# Record excerpts:
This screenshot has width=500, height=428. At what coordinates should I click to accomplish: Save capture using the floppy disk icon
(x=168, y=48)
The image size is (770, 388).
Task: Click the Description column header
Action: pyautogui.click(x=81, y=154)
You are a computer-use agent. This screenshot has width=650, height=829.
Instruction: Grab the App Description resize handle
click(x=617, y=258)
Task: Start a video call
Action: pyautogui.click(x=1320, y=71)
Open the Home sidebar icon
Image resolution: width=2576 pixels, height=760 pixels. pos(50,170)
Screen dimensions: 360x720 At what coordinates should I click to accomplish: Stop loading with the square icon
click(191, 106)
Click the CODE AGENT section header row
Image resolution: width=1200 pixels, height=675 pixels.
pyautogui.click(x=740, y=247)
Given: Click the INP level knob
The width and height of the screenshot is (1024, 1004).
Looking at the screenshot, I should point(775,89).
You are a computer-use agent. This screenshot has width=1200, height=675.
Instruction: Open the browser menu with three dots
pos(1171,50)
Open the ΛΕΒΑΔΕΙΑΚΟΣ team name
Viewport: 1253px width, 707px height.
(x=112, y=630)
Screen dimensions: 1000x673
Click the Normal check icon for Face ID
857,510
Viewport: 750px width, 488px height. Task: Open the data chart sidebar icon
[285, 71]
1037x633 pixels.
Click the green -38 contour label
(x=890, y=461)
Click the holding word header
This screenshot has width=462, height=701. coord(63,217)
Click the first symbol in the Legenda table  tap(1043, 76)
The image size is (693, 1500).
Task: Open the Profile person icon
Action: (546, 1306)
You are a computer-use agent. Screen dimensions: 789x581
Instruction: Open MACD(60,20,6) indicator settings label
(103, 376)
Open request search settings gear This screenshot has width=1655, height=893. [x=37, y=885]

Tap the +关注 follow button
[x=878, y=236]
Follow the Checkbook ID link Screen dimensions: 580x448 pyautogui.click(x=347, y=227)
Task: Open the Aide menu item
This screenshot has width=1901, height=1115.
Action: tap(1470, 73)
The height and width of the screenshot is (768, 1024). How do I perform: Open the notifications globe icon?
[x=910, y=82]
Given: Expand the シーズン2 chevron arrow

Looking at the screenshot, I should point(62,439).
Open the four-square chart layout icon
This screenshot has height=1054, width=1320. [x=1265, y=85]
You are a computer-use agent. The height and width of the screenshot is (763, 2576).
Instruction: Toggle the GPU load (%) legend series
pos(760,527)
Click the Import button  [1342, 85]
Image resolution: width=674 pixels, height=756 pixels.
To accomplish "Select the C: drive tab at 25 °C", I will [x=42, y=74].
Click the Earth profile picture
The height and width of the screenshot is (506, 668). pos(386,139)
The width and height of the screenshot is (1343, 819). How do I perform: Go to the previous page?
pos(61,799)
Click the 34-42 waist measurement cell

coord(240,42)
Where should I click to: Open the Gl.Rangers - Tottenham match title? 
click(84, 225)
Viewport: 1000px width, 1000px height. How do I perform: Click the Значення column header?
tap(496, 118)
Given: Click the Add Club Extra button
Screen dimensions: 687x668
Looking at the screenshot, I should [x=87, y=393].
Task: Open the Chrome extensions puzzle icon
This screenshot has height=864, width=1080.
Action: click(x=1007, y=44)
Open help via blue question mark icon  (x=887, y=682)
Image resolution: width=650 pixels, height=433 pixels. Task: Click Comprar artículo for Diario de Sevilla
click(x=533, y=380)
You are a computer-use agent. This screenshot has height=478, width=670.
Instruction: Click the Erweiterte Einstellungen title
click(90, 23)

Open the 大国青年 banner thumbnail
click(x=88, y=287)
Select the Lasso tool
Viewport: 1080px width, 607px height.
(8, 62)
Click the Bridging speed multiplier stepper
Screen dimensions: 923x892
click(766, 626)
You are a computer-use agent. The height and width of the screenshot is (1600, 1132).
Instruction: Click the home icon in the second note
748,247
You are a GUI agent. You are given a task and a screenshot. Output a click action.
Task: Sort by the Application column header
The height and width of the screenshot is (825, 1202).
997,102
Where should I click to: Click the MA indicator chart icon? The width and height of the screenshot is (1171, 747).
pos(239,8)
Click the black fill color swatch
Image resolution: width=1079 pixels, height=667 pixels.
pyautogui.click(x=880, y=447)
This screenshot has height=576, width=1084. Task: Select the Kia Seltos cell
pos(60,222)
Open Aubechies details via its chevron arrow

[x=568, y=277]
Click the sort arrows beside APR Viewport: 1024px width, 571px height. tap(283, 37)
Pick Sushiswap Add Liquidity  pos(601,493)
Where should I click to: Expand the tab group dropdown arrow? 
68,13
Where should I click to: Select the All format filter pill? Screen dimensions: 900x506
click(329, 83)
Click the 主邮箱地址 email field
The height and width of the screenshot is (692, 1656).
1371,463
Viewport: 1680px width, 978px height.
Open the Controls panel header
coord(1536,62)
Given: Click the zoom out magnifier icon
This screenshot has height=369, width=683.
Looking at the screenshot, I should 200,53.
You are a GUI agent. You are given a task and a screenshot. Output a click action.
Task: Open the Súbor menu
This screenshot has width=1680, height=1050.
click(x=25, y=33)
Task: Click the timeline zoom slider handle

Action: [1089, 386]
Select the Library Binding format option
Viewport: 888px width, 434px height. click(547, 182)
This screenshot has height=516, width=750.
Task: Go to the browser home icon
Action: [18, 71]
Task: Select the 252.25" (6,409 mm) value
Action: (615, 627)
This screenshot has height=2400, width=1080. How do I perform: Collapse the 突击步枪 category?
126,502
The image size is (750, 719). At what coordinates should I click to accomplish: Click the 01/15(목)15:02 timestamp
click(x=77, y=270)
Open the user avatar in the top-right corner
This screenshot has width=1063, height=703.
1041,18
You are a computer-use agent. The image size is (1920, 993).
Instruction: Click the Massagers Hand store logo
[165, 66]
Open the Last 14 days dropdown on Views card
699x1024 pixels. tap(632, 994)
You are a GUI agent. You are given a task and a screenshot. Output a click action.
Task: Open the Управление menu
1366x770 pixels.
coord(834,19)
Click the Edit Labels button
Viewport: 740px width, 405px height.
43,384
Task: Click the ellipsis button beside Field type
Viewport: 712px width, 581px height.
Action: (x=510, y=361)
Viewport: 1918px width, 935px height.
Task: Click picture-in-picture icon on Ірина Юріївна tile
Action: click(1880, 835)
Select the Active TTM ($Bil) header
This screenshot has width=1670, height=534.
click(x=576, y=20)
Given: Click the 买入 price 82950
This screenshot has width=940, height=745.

# Aim of the exercise:
So that the data stays intact, repeat all of it exactly.

# Worked solution:
This screenshot has width=500, height=428. At what coordinates should I click to accomplish: Save capture using the floppy disk icon
(x=168, y=48)
The image size is (770, 388).
Task: Click the Description column header
Action: pyautogui.click(x=81, y=154)
You are a computer-use agent. This screenshot has width=650, height=829.
Instruction: Grab the App Description resize handle
click(x=617, y=258)
Task: Start a video call
Action: pyautogui.click(x=1320, y=71)
Open the Home sidebar icon
Image resolution: width=2576 pixels, height=760 pixels. pos(50,170)
Screen dimensions: 360x720 At what coordinates should I click to accomplish: Stop loading with the square icon
click(191, 106)
Click the CODE AGENT section header row
Image resolution: width=1200 pixels, height=675 pixels.
pyautogui.click(x=740, y=247)
Given: Click the INP level knob
The width and height of the screenshot is (1024, 1004).
Looking at the screenshot, I should point(775,89).
You are a computer-use agent. This screenshot has width=1200, height=675.
Instruction: Open the browser menu with three dots
pos(1171,50)
Open the ΛΕΒΑΔΕΙΑΚΟΣ team name
Viewport: 1253px width, 707px height.
(x=112, y=630)
Screen dimensions: 1000x673
Click the Normal check icon for Face ID
857,510
Viewport: 750px width, 488px height. Task: Open the data chart sidebar icon
[285, 71]
1037x633 pixels.
Click the green -38 contour label
(x=890, y=461)
Click the holding word header
This screenshot has width=462, height=701. coord(63,217)
Click the first symbol in the Legenda table  tap(1043, 76)
The image size is (693, 1500).
Task: Open the Profile person icon
Action: (546, 1306)
You are a computer-use agent. Screen dimensions: 789x581
Instruction: Open MACD(60,20,6) indicator settings label
(103, 376)
Open request search settings gear This screenshot has width=1655, height=893. [x=37, y=885]

Tap the +关注 follow button
[x=878, y=236]
Follow the Checkbook ID link Screen dimensions: 580x448 pyautogui.click(x=347, y=227)
Task: Open the Aide menu item
This screenshot has width=1901, height=1115.
Action: tap(1470, 73)
The height and width of the screenshot is (768, 1024). How do I perform: Open the notifications globe icon?
[x=910, y=82]
Given: Expand the シーズン2 chevron arrow

Looking at the screenshot, I should point(62,439).
Open the four-square chart layout icon
This screenshot has height=1054, width=1320. [x=1265, y=85]
You are a computer-use agent. The height and width of the screenshot is (763, 2576).
Instruction: Toggle the GPU load (%) legend series
pos(760,527)
Click the Import button  [1342, 85]
Image resolution: width=674 pixels, height=756 pixels.
To accomplish "Select the C: drive tab at 25 °C", I will [x=42, y=74].
Click the Earth profile picture
The height and width of the screenshot is (506, 668). pos(386,139)
The width and height of the screenshot is (1343, 819). How do I perform: Go to the previous page?
pos(61,799)
Click the 34-42 waist measurement cell

coord(240,42)
Where should I click to: Open the Gl.Rangers - Tottenham match title? 
click(84, 225)
Viewport: 1000px width, 1000px height. How do I perform: Click the Значення column header?
tap(496, 118)
Given: Click the Add Club Extra button
Screen dimensions: 687x668
Looking at the screenshot, I should [x=87, y=393].
Task: Open the Chrome extensions puzzle icon
This screenshot has height=864, width=1080.
Action: click(x=1007, y=44)
Open help via blue question mark icon  (x=887, y=682)
Image resolution: width=650 pixels, height=433 pixels. Task: Click Comprar artículo for Diario de Sevilla
click(x=533, y=380)
You are a computer-use agent. This screenshot has height=478, width=670.
Instruction: Click the Erweiterte Einstellungen title
click(90, 23)

Open the 大国青年 banner thumbnail
click(x=88, y=287)
Select the Lasso tool
Viewport: 1080px width, 607px height.
(8, 62)
Click the Bridging speed multiplier stepper
Screen dimensions: 923x892
click(766, 626)
You are a computer-use agent. The height and width of the screenshot is (1600, 1132).
Instruction: Click the home icon in the second note
748,247
You are a GUI agent. You are given a task and a screenshot. Output a click action.
Task: Sort by the Application column header
The height and width of the screenshot is (825, 1202).
997,102
Where should I click to: Click the MA indicator chart icon? The width and height of the screenshot is (1171, 747).
pos(239,8)
Click the black fill color swatch
Image resolution: width=1079 pixels, height=667 pixels.
pyautogui.click(x=880, y=447)
This screenshot has height=576, width=1084. Task: Select the Kia Seltos cell
pos(60,222)
Open Aubechies details via its chevron arrow

[x=568, y=277]
Click the sort arrows beside APR Viewport: 1024px width, 571px height. tap(283, 37)
Pick Sushiswap Add Liquidity  pos(601,493)
Where should I click to: Expand the tab group dropdown arrow? 
68,13
Where should I click to: Select the All format filter pill? Screen dimensions: 900x506
click(329, 83)
Click the 主邮箱地址 email field
The height and width of the screenshot is (692, 1656).
1371,463
Viewport: 1680px width, 978px height.
Open the Controls panel header
coord(1536,62)
Given: Click the zoom out magnifier icon
This screenshot has height=369, width=683.
Looking at the screenshot, I should 200,53.
You are a GUI agent. You are given a task and a screenshot. Output a click action.
Task: Open the Súbor menu
This screenshot has width=1680, height=1050.
click(x=25, y=33)
Task: Click the timeline zoom slider handle

Action: [1089, 386]
Select the Library Binding format option
Viewport: 888px width, 434px height. click(547, 182)
This screenshot has height=516, width=750.
Task: Go to the browser home icon
Action: [18, 71]
Task: Select the 252.25" (6,409 mm) value
Action: (615, 627)
This screenshot has height=2400, width=1080. How do I perform: Collapse the 突击步枪 category?
126,502
The image size is (750, 719). At what coordinates should I click to accomplish: Click the 01/15(목)15:02 timestamp
click(x=77, y=270)
Open the user avatar in the top-right corner
This screenshot has width=1063, height=703.
1041,18
You are a computer-use agent. The image size is (1920, 993).
Instruction: Click the Massagers Hand store logo
[165, 66]
Open the Last 14 days dropdown on Views card
699x1024 pixels. tap(632, 994)
You are a GUI agent. You are given a task and a screenshot. Output a click action.
Task: Open the Управление menu
1366x770 pixels.
coord(834,19)
Click the Edit Labels button
Viewport: 740px width, 405px height.
43,384
Task: Click the ellipsis button beside Field type
Viewport: 712px width, 581px height.
Action: (x=510, y=361)
Viewport: 1918px width, 935px height.
Task: Click picture-in-picture icon on Ірина Юріївна tile
Action: click(1880, 835)
Select the Active TTM ($Bil) header
This screenshot has width=1670, height=534.
click(x=576, y=20)
Given: Click the 买入 price 82950
This screenshot has width=940, height=745.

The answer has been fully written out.